The current implementation of the evolver is a multicore level where the memory of the gpu is shared ( there are different levels of shared memory) for all the cores this feature let to each thread to compute value reading the result of other threads (every cell is the result of previous 3 cells ) .  The management of computational resource without shared memory let to expand the system to many levels of parallelization.

multica1

The above image show different triangles each one representing a computational job where the information shared by the computational job is the perimeter of the triangle . The red triangles to be computed need the base of the yellow triangle and the computation proceed reducing its size so there is no other information required.
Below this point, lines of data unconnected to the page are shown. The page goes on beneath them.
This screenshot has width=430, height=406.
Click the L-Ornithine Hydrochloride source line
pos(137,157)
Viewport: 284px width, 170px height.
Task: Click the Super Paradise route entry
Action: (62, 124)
The base of the red triangles can be computed by a yellow triangle which need the information of the 2 side computed by 2 red triangles so we have a dependence where each red triangle need one yellow triangle which need 2 red triangles.

The size of the triangles will depend on the power of the computational units and the power of the transmission channels . It is also possible to recursively split a triangle into sub-triangles and this can be useful if there are different levels of computational units ( multi-gpu , multi-pc , computing grid ).

Given a triangle with a base size of B its perimeter is B*2 and this is the size of the communication in/out for this triangle . The number of cells computed in the triangle is (B/2)^2 .

So given C cells computation over 1 cell communication the size of the triangle by its base B should be B=8*C . This size let you to have no idle time due to synchronization.